──────── EXERCISE INPUT ────────

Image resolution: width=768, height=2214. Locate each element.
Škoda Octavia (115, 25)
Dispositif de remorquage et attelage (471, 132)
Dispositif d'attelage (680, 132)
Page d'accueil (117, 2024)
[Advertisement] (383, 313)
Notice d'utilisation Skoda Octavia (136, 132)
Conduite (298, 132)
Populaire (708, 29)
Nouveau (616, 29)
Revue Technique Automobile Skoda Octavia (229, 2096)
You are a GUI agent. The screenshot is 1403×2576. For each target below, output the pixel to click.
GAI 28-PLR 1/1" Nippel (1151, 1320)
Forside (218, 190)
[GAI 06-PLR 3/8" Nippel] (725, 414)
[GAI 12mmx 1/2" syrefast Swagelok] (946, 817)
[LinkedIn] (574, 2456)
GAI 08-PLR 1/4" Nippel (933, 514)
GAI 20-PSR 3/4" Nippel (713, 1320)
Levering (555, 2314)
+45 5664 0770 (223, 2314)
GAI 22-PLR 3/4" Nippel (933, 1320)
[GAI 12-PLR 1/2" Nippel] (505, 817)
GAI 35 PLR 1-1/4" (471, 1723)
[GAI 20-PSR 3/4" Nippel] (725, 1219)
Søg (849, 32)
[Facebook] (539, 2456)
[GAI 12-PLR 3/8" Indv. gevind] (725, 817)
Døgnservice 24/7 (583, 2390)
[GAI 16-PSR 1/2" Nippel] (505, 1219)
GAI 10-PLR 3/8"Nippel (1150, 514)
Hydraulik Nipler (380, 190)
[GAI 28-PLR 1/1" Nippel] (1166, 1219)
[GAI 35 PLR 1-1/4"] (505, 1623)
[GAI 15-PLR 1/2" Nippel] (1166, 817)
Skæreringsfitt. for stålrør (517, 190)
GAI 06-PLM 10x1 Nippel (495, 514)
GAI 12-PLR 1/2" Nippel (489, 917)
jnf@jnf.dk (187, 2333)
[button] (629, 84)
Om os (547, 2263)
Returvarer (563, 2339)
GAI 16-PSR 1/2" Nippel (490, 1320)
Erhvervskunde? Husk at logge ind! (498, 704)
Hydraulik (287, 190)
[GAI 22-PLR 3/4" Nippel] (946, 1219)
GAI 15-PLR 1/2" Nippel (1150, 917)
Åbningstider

────────

_HOW TO COMPLETE THIS TASK_:
Everything in the listing should be given again word for word.

_EXPECTED OUTPUT_:
Image resolution: width=768, height=2214. Locate each element.
Škoda Octavia (115, 25)
Dispositif de remorquage et attelage (471, 132)
Dispositif d'attelage (680, 132)
Page d'accueil (117, 2024)
[Advertisement] (383, 313)
Notice d'utilisation Skoda Octavia (136, 132)
Conduite (298, 132)
Populaire (708, 29)
Nouveau (616, 29)
Revue Technique Automobile Skoda Octavia (229, 2096)
You are a GUI agent. The screenshot is 1403×2576. For each target below, output the pixel to click.
GAI 28-PLR 1/1" Nippel (1151, 1320)
Forside (218, 190)
[GAI 06-PLR 3/8" Nippel] (725, 414)
[GAI 12mmx 1/2" syrefast Swagelok] (946, 817)
[LinkedIn] (574, 2456)
GAI 08-PLR 1/4" Nippel (933, 514)
GAI 20-PSR 3/4" Nippel (713, 1320)
Levering (555, 2314)
+45 5664 0770 (223, 2314)
GAI 22-PLR 3/4" Nippel (933, 1320)
[GAI 12-PLR 1/2" Nippel] (505, 817)
GAI 35 PLR 1-1/4" (471, 1723)
[GAI 20-PSR 3/4" Nippel] (725, 1219)
Søg (849, 32)
[Facebook] (539, 2456)
[GAI 12-PLR 3/8" Indv. gevind] (725, 817)
Døgnservice 24/7 (583, 2390)
[GAI 16-PSR 1/2" Nippel] (505, 1219)
GAI 10-PLR 3/8"Nippel (1150, 514)
Hydraulik Nipler (380, 190)
[GAI 28-PLR 1/1" Nippel] (1166, 1219)
[GAI 35 PLR 1-1/4"] (505, 1623)
[GAI 15-PLR 1/2" Nippel] (1166, 817)
Skæreringsfitt. for stålrør (517, 190)
GAI 06-PLM 10x1 Nippel (495, 514)
GAI 12-PLR 1/2" Nippel (489, 917)
jnf@jnf.dk (187, 2333)
[button] (629, 84)
Om os (547, 2263)
Returvarer (563, 2339)
GAI 16-PSR 1/2" Nippel (490, 1320)
Erhvervskunde? Husk at logge ind! (498, 704)
Hydraulik (287, 190)
[GAI 22-PLR 3/4" Nippel] (946, 1219)
GAI 15-PLR 1/2" Nippel (1150, 917)
Åbningstider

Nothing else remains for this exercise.